The timestamp and the jitter value in the QOS event can be used to
perform a short term correction. If the jitter is positive, the previous
buffer arrived late and we can be sure that a buffer with a timestamp \<
timestamp + jitter is also going to be late. We can thus drop all
buffers with a timestamp less than timestamp + jitter.

If the buffer duration is known, a better estimation for the next likely
timestamp as: timestamp + 2 \* jitter + duration.

A possible algorithm typically looks like this:

``` c

  [...]

  GST_OBJECT_LOCK (dec);
  qos_proportion = priv->qos_proportion;
  qos_timestamp = priv->qos_timestamp;
  qos_diff = priv->qos_diff;
  GST_OBJECT_UNLOCK (dec);

  /* calculate the earliest valid timestamp */
  if (G_LIKELY (GST_CLOCK_TIME_IS_VALID (qos_timestamp))) {
    if (G_UNLIKELY (qos_diff > 0)) {
      earliest_time = qos_timestamp + 2 * qos_diff + frame_duration;
    } else {
      earliest_time = qos_timestamp + qos_diff;
    }
  } else {
    earliest_time = GST_CLOCK_TIME_NONE;
  }

  /* compare earliest_time to running-time of next buffer */
  if (earliest_time > timestamp)
    goto drop_buffer;

  [...]

      
```

### Long term correction

Long term corrections are a bit more difficult to perform. They rely on
the value of the proportion in the QOS event. Elements should reduce the
amount of resources they consume by the proportion field in the QoS
message.

Here are some possible strategies to achieve this:

  - Permanently dropping frames or reducing the CPU or bandwidth
    requirements of the element. Some decoders might be able to skip
    decoding of B frames.

  - Switch to lower quality processing or reduce the algorithmic
    complexity. Care should be taken that this doesn't introduce
    disturbing visual or audible glitches.

  - Switch to a lower quality source to reduce network bandwidth.

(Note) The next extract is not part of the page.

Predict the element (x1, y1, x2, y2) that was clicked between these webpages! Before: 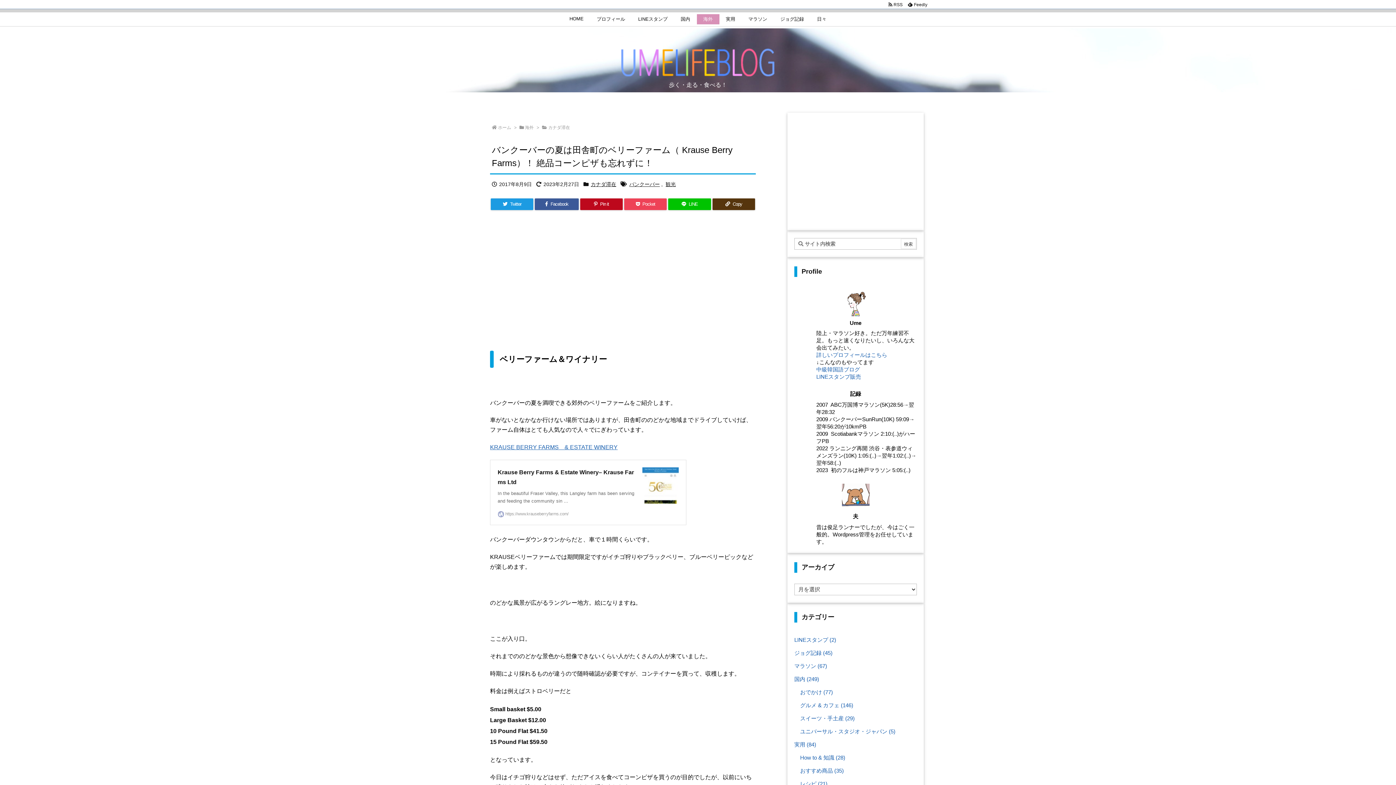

  - Assign more CPU cycles to critical parts of the pipeline. This
    could, for example, be done by increasing the thread priority.

In all cases, elements should be prepared to go back to their normal
processing rate when the proportion member in the QOS event approaches
the ideal proportion of 1.0 again.

## Throttling

Elements synchronizing to the clock should expose a property to
configure them in throttle mode. In throttle mode, the time distance
between buffers is kept to a configurable throttle interval. This means
that effectively the buffer rate is limited to 1 buffer per throttle
interval. This can be used to limit the framerate, for example.

When an element is configured in throttling mode (this is usually only
implemented on sinks) it should produce QoS events upstream with the
jitter field set to the throttle interval. This should instruct upstream
elements to skip or drop the remaining buffers in the configured
throttle interval.

The proportion field is set to the desired slowdown needed to get the
desired throttle interval. Implementations can use the QoS Throttle
type, the proportion and the jitter member to tune their
implementations.

The default sink base class, has the “throttle-time” property for this
feature. You can test this with: `gst-launch-1.0 videotestsrc !
xvimagesink throttle-time=500000000`

## QoS Messages

In addition to the QOS events that are sent between elements in the
pipeline, there are also QOS messages posted on the pipeline bus to
inform the application of QoS decisions. The QOS message contains the
timestamps of when something was dropped along with the amount of
dropped vs processed items. Elements must post a QOS message under these
conditions:

  - The element dropped a buffer because of QoS reasons.

  - An element changes its processing strategy because of QoS reasons
    (quality). This could include a decoder that decides to drop every B
    frame to increase its processing speed or an effect element
    switching to a lower quality algorithm.